Tout en rappelant que les avocats ne peuvent dans des publicités ou sollicitations personnalisées intégrer des éléments comparatifs ou dénigrants, la haute juridiction juge que "les tiers ne sont pas tenus par les règles déontologiques de cette profession, et qu’il leur appartient seulement, dans leurs activités propres, de délivrer au consommateur une information loyale, claire et transparente".

Cet arrêt qui fait jurisprudence a été rendu à l'occasion d'un pourvoi de la société Jurisystem, traînée en justice depuis 2012 par le conseil national des barreaux.
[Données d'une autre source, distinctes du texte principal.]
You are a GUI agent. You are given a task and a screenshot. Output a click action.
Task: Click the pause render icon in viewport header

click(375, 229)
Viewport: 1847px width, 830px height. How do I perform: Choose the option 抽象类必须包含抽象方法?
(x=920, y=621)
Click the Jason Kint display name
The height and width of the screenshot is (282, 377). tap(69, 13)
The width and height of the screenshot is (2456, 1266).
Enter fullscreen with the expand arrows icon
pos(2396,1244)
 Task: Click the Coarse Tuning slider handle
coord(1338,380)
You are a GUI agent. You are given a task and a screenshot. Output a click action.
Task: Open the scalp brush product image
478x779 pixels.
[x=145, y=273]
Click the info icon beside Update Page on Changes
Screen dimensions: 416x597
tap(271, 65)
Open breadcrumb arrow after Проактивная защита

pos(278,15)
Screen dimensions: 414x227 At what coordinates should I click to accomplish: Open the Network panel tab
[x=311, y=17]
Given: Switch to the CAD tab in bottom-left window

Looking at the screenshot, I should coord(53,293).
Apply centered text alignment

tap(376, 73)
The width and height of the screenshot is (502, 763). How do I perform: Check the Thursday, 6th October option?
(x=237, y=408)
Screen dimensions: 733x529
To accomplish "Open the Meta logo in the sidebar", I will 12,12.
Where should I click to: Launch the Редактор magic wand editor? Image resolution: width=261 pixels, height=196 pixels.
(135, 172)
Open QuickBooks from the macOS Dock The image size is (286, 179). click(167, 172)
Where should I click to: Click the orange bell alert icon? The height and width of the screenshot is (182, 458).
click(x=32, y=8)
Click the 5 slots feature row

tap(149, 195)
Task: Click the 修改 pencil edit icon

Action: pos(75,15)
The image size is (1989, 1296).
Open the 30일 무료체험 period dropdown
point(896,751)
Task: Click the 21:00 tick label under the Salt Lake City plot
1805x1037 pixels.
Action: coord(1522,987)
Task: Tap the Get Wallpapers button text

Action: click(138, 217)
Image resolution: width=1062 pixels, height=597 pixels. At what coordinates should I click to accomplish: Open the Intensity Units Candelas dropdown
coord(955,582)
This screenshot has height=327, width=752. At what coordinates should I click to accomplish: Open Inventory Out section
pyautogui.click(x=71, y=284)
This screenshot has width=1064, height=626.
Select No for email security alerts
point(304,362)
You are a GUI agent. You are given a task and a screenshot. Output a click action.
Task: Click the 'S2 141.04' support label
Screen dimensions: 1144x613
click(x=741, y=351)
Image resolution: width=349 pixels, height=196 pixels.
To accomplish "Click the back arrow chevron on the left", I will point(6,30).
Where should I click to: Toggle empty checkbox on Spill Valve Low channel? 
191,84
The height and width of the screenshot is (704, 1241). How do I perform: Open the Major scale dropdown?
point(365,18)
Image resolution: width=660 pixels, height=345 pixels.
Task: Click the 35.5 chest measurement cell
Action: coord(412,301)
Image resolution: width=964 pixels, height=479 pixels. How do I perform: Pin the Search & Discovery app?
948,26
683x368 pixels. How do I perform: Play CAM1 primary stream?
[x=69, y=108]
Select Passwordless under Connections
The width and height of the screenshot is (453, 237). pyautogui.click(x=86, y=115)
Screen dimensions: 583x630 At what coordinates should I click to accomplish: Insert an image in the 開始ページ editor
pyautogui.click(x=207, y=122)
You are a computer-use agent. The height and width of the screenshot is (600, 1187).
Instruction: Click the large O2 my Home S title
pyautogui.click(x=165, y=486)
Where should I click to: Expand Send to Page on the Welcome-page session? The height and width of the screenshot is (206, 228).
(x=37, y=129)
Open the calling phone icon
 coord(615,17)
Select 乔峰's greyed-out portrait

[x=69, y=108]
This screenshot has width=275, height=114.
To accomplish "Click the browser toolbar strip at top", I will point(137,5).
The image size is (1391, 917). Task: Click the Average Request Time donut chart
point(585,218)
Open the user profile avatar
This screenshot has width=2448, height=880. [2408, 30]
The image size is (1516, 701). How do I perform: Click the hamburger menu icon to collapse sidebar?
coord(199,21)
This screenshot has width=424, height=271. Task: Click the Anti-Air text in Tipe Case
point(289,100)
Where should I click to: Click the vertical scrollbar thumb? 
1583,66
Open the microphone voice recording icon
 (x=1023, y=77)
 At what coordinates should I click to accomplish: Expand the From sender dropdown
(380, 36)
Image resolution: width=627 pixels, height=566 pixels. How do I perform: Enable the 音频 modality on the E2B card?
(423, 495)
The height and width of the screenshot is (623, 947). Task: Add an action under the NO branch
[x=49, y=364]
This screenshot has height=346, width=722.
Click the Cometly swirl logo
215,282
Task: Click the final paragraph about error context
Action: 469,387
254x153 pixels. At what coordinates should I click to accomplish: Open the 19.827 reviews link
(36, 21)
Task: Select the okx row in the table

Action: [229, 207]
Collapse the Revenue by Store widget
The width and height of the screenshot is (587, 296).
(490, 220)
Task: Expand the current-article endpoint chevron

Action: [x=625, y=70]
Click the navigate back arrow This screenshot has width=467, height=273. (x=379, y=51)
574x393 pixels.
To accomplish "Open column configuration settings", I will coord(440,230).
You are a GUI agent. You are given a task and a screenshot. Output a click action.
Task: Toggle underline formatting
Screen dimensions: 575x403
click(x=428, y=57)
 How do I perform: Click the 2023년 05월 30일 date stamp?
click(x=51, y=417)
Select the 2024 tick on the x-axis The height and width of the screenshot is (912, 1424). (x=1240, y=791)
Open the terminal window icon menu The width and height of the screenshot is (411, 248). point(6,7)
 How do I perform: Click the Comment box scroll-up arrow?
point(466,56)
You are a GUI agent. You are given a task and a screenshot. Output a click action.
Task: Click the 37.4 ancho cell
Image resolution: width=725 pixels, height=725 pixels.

Éditrice d'un site (avocat.net devenu alexia.fr) mettant en relation des particuliers avec des avocats inscrits sur son site, elle avait été condamnée en appel après s'être targuée d’être le "comparateur d’avocats numéro un en France".

Les comparateurs en ligne sont soumis au décret de 2016

En appel, elle s'était vu à nouveau interdire l'utilisation du nom de domaine avocat.net et de se prétendre comparateur numéro un, invoquant le fait que cet argument se limite aux avocats inscrits sur le site. La justice l'avait même obligé, en tant que tiers, à respecter les règles déontologiques de la profession prohibant notamment toute mention comparative.

C'est cette obligation qui a été censurée par la Cour de cassation. Son arrêt rappelle que le respect des règles professionnelles visant à l’indépendance, la dignité et l’intégrité de la profession d’avocat ne s'appliquent qu'à la profession elle-même. La Cour a ainsi ouvert la possibilité qu’un site extérieur à cette profession propose un comparateur des avocats qu’il référence.

En revanche, ce site comme tous les comparateurs en ligne, reste soumis au respect de règles définies par un décret du 22 avril 2016. Ils sont tenus d'informer l'internaute des critères de classement des offres, du caractère exhaustif ou non des services comparés et du caractère payant ou non du référencement pratiqué par le site.